FRP aims at being declarative as opposed to being operational. What this means is that you focus on how to define a value for all time, as opposed to deciding how to update it at any particular moment. Meaning, not action.

There are two ideas captured in FRP:

• How to define changing values (defined in terms of other changing values), and
• how to make those values depend on the past and the present.

It's all about time

FRP addresses the concerns above by introducing the time. A value that changes over time is a value that depends on time. A value that depends on the past depends on other values (or itself) at previous times. We call these changing values Signals:

Signal a = Time -> a

That is the basis of FRP. All the ideas, problems, optimisations, quirks, and papers work on variations of that idea, on giving them precise meaning under certain assumptions or in some environments, and on providing an efficient way of working with those abtractions.

🕙 Remember the time

The keyword in Functional Reactive Programming is not Reactive, it's Temporal. Reactivity is a nice side effect of the model (and it's also the intended usage), but the core idea is the introduction of time in the equations. You can do IO-based reactive programming in Haskell without time; in fact, many "FRP" implementations are actually F;RP, or just RP.

FRP is a temporal abstraction.

Continuous output

Let's imagine, for instance, that we want to describe continuous output. On your computer, at any point in time, a still image is rendered on the screen. To create an animation (as we do in games) we can just provide different pictures at different times.

^{Photographer Eadwear Muybridge's pictures of The Horse in Motion, from 1878. Left, still images. Right, animation created from still images.}

We could, of course, provide a list of frames and to be rendered at different times, but we could also describe the image in terms of time. For instance, a ball moving around the screen could be produced by rendering the still picture of a ball at a different position every time. The position could depend on the time:

rotatingBall :: Time -> Picture
rotatingBall time = translate stillBall (x,y)
 where x = centerX + rotationRadius * cos time
       y = centerY + rotationRadius * sin time
       -- Config settings
       rotationRadius = ... -- pixels
       stillBall      = ... -- picture of a ball
       translate      = ... -- picture function

Sure, continuous time can only be approximated, and the machine will use sampling, and time will (probably) have limited precision. What's interesting about this approach is that we could be as precise as we want with time, and the rotating ball would always have a precise meaning and a smooth animation (as smooth as the machine can provide). If we run it on a machine that is twice as fast, the animation still "work" perfectly fine because the actual time was used in the equations; it will simply render more precisely.

We can also apply time transformations to signals, for instance, we could delay the animation by just doing:

slowRotatingBall :: Signal Picture
slowRotatingBall time = rotatingBall (time / 2)

Definitions like this one show that we can go backwards and forwards in time, to roll time back, and rerun a specific part of the simulation slower and with more precision. Not only are we transforming time here, but we are also using a signal to create another signal.

📗 Vocabulary

Some FRP papers call these changing values Behaviors, and they also talk about events. Do not despair, we will get to that. In the current text you can think of Signals as equivalent to Behaviors.

Continuous input

Using this abstraction one can also model system input. For instance, the mouse is always at some position (as long as it is plugged), even if our system polls the mouse at a specific rate.

We can express equations based on this time-dependent mouse position, and thus focus on their true meaning.

EXERCISE INSTRUCTIONS:
1 > Write out everything in the extract on functional reactive programming from "Some FRP papers" down to "their true meaning.".
2 > According to the extract on functional reactive programming, what is the keyword in Functional Reactive Programming?
The lines after this point come from an unrelated source.

DATA:
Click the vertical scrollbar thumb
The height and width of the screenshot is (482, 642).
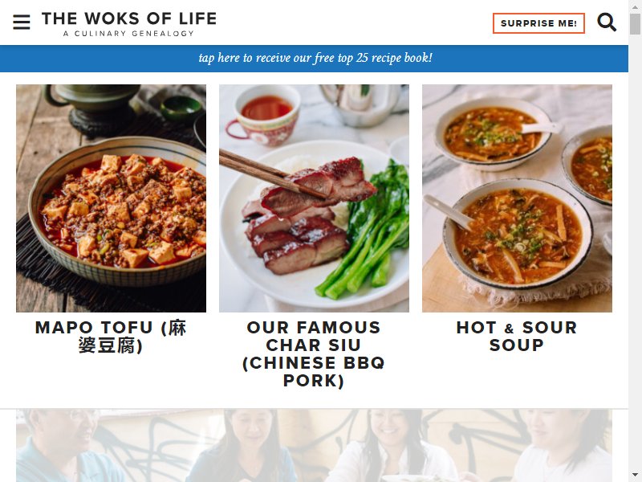click(x=635, y=24)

WRITTEN RESPONSES:
1 >
Some FRP papers call these changing values Behaviors, and they also talk about events. Do not despair, we will get to that. In the current text you can think of Signals as equivalent to Behaviors.

Continuous input

Using this abstraction one can also model system input. For instance, the mouse is always at some position (as long as it is plugged), even if our system polls the mouse at a specific rate.

We can express equations based on this time-dependent mouse position, and thus focus on their true meaning.

2 > The keyword is Temporal, not Reactive.